About this task - Where does the string "pixels" occur in the records? Copy each line that holds it.

Information shown -
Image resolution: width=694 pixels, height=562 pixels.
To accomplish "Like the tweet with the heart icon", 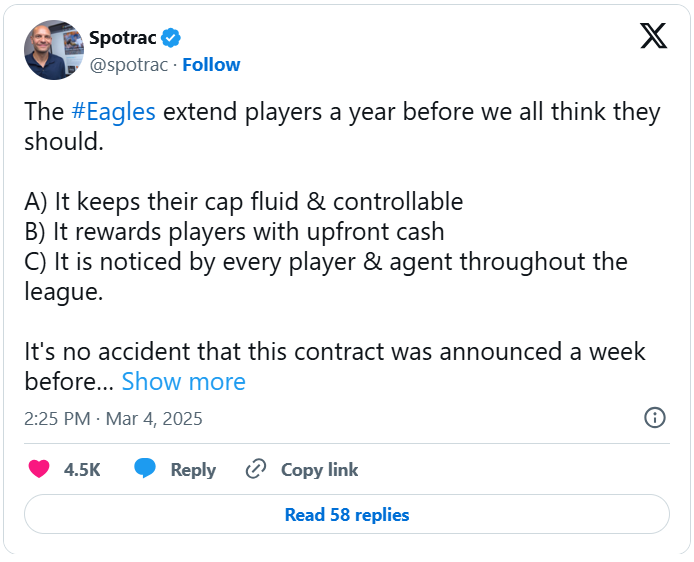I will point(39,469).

...

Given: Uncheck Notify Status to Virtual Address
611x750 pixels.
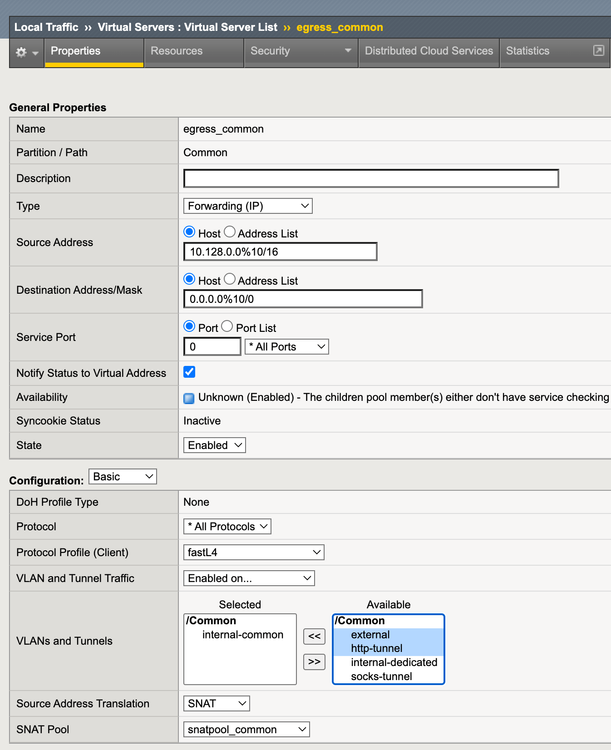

--

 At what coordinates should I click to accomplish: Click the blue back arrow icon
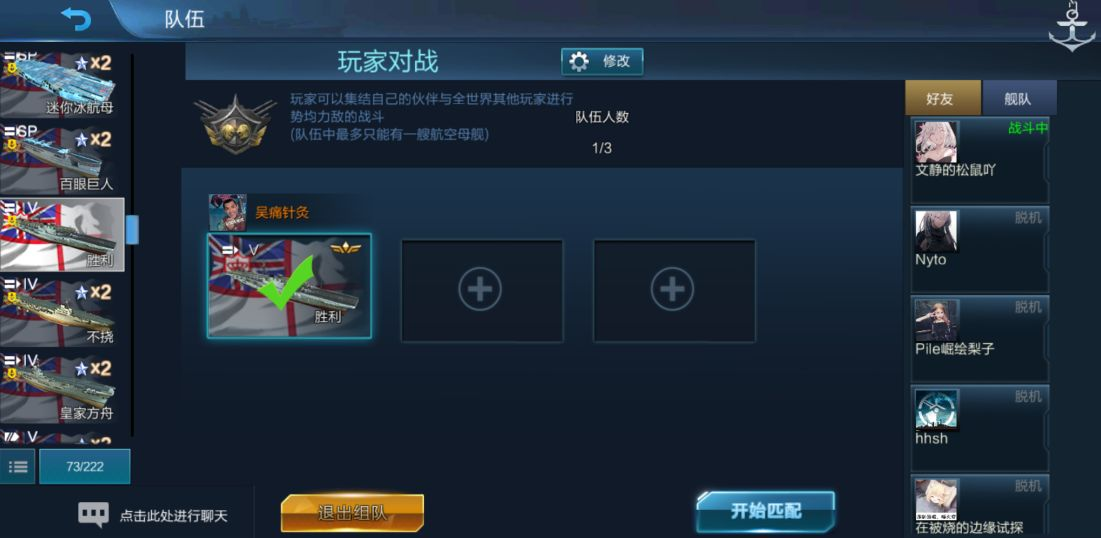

Task output -
Image resolution: width=694 pixels, height=562 pixels.
611x750 pixels.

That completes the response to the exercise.